Some of the saddest, loneliest, and most miserable years of my life were spent in Ypsilanti, Michigan, a small college and factory town 35 miles west of Detroit.
I don’t put the blame entirely on Ypsilanti (pronounced “Ip-suh-lant-y,” and also known as “Ypsi-tucky” because so many locals hailed from the South). I was in my late teens and early 20s at the time, when it’s easy – almost natural, in fact – to be lonely and miserable wherever you are.
I’ve come to think, though, that certain places have a metaphorical if not literal black cloud hanging over them. Regardless of the resources they offer, no matter how great the people, things always find a way to go wrong. I’ve lived in more than one such place, but Ypsilanti remains Exhibit Number One.
I came to Ypsi in September of 1965 to attend college, but that didn’t last long.

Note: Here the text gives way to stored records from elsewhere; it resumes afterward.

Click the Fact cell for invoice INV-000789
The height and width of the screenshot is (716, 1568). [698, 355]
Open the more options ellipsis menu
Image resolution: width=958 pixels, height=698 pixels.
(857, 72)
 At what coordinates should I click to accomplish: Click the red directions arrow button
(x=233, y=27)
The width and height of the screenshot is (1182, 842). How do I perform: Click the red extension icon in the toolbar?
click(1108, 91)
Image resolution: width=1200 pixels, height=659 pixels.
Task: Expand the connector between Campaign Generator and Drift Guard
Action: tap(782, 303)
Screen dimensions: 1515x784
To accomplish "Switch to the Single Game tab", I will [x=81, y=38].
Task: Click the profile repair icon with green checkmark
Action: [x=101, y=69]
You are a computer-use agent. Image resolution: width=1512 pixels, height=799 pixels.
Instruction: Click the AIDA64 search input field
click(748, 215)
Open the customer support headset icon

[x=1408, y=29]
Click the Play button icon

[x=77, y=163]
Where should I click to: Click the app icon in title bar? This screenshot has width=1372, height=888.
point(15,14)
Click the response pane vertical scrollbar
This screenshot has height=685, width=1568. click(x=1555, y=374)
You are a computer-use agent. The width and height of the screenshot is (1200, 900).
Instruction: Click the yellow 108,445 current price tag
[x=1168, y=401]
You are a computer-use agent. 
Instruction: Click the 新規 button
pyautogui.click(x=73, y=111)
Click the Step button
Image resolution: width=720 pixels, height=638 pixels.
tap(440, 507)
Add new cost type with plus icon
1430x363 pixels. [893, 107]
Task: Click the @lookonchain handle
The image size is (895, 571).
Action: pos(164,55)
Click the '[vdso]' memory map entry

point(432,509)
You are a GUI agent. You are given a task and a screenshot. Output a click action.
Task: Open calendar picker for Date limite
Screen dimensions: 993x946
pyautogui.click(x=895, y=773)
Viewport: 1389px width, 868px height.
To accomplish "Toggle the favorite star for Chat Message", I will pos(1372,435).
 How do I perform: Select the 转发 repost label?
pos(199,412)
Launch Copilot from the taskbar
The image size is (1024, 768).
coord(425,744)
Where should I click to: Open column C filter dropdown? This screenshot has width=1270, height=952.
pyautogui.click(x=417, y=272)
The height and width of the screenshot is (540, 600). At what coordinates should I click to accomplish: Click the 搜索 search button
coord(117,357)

By October I’d been expelled, and was working midnights on the line at Motor Wheel, making wheel and brake drums for General Motors.
I already suspected things weren’t quite right about Ypsilanti. On my first day in town, I sat down to order a Coke at the drugstore soda fountain downtown.
“Hey, you can’t sit there,” someone hissed in my ear. Turning, I found myself facing someone my own age and size who, oddly enough, was also named Larry.
I was the only person at the counter; there were half a dozen unoccupied seats on either side of me. Trying not to sound too sarcastic (a similar situation a few months earlier had ended with a crazy man waving a gun in my face), I said “Don’t tell me, this one happens to be your own personal seat?”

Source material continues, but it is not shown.